Oracle Solaris 11: The GRUB boot menu has replaced the previous method for booting an x86 system. In the area of disk management, you use the GRUB interface when booting from an alternative device to replace a system disk or when installing the bootblocks.
The GRUB boot environment provides the following features:
Network boot – Boot from the network by pressing the F12 key during the BIOS configuration phase.
Single-user boot – Boot to single-user mode by selecting this option from the Solaris failsafe boot menu:
Then, use the e (edit) option to add the -s single-user option. For example:
kernel /platform/i86pc/multiboot -s
Press return and then press the b key to boot the system. Press control-D to boot the system back to multiuser mode.

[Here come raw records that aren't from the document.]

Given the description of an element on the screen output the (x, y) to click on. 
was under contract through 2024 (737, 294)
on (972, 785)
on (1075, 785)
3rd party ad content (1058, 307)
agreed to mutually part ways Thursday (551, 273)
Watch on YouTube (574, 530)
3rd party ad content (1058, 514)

In the GRUB environment, you cannot use the fmthard command to install the boot blocks automatically when run on an x86 system. You must install the boot blocks separately.
For detailed feature information and instructions on using the new GRUB based booting on x86 systems, see Booting and Shutting Down Oracle Solaris on x86 Platforms.
This feature is not available on SPARC systems.
Oracle Solaris 11: The SCSI driver, ssd or sd, supports 2 terabytes and greater. The SCSI driver, ssd or sd, is limited to 2 TB in previous Solaris releases.
The format utility can be used to label, configure, and partition these larger disks. For information about using the EFI disk label on large disks and restrictions with the fdisk utility, see Restrictions of the EFI Disk Label.